Tudge: My favorite class, that’s easy. Ranger. I play a ranger on the tabletop more often than not. Particularly, I play an elven ranger who doesn’t really like dwarves. That’s kind of my thing. If there’s any dwarves in the party I’m usually giving them the gears. My favorite monster, I really like giants. I’ve always liked giants. That probably stems from reading those early Conan books, where he fought the frost giants, and that Frank Frazetta painting. That’s burned into some really early youth memories. But I really enjoy the giants. Also, the illithids, the mind flayers, are pretty exciting for me too. Usually, whenever you face one, it’s a tough fight. I quite like that.
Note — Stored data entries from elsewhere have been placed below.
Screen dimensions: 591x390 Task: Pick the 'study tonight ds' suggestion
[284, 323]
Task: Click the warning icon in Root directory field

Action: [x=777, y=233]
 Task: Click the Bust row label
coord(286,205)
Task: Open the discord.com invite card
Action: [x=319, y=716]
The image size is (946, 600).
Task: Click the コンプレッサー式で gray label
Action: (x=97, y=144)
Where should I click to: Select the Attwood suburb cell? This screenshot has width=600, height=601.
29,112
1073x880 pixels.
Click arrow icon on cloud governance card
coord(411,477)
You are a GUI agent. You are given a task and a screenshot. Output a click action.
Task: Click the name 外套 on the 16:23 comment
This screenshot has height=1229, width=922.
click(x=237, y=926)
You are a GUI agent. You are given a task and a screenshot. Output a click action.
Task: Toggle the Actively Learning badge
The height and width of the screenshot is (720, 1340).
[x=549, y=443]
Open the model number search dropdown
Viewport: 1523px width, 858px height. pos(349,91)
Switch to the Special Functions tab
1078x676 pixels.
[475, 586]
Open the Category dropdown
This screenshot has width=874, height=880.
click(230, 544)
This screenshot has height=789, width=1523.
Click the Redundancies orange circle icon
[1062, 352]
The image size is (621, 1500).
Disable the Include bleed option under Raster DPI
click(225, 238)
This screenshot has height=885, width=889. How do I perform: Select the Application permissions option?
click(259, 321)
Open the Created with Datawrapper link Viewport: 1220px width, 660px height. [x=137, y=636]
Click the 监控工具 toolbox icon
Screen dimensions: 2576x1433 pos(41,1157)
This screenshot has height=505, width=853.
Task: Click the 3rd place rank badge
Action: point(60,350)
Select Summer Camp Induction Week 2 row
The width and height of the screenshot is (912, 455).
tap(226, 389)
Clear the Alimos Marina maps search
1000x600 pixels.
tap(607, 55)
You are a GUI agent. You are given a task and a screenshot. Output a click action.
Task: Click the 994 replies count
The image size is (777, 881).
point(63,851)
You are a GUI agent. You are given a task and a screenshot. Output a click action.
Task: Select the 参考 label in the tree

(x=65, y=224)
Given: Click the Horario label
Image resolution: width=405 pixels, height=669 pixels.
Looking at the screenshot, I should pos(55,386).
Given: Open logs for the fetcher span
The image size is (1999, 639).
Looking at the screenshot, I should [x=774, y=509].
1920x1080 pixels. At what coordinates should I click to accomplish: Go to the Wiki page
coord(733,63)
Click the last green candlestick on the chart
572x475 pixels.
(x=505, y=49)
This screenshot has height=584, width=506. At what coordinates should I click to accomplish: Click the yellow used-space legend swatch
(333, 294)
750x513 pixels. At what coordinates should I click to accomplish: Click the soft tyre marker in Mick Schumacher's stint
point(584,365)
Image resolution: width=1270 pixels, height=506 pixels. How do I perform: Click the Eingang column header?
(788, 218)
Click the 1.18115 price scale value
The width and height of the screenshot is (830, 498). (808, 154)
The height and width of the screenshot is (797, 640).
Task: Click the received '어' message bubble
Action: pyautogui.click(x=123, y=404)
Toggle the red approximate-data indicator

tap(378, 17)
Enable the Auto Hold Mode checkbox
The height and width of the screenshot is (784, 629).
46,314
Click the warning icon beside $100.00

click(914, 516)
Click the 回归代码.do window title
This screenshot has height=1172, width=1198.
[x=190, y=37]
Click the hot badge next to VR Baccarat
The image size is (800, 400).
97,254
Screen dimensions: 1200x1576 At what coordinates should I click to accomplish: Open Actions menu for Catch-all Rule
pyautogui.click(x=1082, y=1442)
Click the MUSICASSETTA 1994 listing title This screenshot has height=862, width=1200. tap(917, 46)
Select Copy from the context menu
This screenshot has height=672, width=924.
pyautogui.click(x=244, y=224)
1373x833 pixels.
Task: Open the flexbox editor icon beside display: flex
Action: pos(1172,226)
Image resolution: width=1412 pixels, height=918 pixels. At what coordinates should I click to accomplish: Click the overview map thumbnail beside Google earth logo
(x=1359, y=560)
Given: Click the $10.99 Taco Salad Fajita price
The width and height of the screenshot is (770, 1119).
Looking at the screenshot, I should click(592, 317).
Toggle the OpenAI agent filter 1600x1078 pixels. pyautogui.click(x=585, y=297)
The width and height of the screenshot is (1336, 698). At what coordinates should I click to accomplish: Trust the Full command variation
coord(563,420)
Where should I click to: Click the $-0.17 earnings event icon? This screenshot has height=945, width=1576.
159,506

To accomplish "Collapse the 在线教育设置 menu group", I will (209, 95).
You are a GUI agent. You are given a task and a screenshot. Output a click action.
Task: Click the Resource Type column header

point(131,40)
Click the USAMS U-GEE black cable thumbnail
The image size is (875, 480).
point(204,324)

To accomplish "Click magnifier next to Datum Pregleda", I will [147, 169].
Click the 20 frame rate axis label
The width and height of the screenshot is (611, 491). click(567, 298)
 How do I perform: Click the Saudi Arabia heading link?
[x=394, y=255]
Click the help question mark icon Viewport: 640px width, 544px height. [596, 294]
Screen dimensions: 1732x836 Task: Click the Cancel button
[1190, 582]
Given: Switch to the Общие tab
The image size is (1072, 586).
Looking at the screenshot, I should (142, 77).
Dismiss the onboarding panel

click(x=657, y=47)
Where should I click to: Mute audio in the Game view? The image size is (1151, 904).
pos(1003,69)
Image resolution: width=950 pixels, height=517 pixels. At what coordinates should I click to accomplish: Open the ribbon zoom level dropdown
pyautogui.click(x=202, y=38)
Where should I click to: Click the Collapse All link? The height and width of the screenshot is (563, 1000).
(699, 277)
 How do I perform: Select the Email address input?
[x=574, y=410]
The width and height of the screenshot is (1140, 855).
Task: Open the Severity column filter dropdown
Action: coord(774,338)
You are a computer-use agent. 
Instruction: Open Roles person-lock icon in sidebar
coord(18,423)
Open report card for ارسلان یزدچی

GamesBeat: What challenges do you see in bringing something like a giant or an illithid into a video game?
Tudge: Illithids, not that I’m admitting we have any of them in the game, but I can tell you right now, illithids are something that work really well in a video game. You can do some neat stuff with the mind control. Even in story situations, having them invade your mind and speak through your mind, there are all kinds of great stuff you can do with them. Even down to physics with the tentacles off their mouths and everything. They’re a fun creature to put in a video game. I don’t see the challenge there. Giants, obviously, in an isometric game there are some size issues that you’ll face. That’s something the play space will have to be adapted for. But still, they’re pretty cool. Large creatures are always fun to fight in a video game. Especially in our dungeons.
Stewart: We have bigger creatures than that. We have dragons, and that I’d be more worried about. But that’s just me.
GamesBeat: Why do you gravitate toward the combo of elf and ranger?
Tudge: That’s probably from reading The Lord of the Rings in the fifth grade, having a pretty big boyhood crush on Legolas and how cool he was. I thought he was pretty cool. I think that probably started some of it. Playing Baldur’s Gate and Icewind Dale, I often gravitated toward a ranger, because I like to play ranged. I enjoy the ranged combat. I did archery as a kid as well, so for me that’s quite interesting, to play the ranged character. If I’m not playing a ranged character, I’m playing a duelist, which I’ve also favored with the ranger.
GamesBeat: Can we expect to see a couple of really cool magic bows in the game, then?
Tudge: Oh, absolutely. You may actually even end up seeing my ranger character, my tabletop character, in the game somewhere as well.
Stewart: I know for a fact that the R&D team and your design team are really driving deep into magic items right now. You should expect to see lots of cool Forgotten Realms magic stuff in there. They’ve spent some good time. This is just, oh, magic bow, this is hours of figuring out the right thing, how deep to go. I’m really proud of the work you guys are doing. You’re nailing magic items better than a lot of people would do. Back to the first question on why this has taken so long, you want to find that team that’s passionate about it. They’ll go the extra mile on the things that make it really cool for someone who loves the hobby, as opposed to people for whom this stuff is just mechanics. It’s really important for you to have the special, key magic items that really make it D&D.
GamesBeat: Dan, what do the Realms mean to you?
Tudge: Memories. For me, I spent so many years adventuring the Realms. Not only on the tabletop, but in video games. For me it’s memories. There’s a lot of great memories of a lot of great adventures. You don’t just play in the Realms. You kind of live in the Realms, whenever you play one of these great games. That’s what I want to make sure the fans get out of it.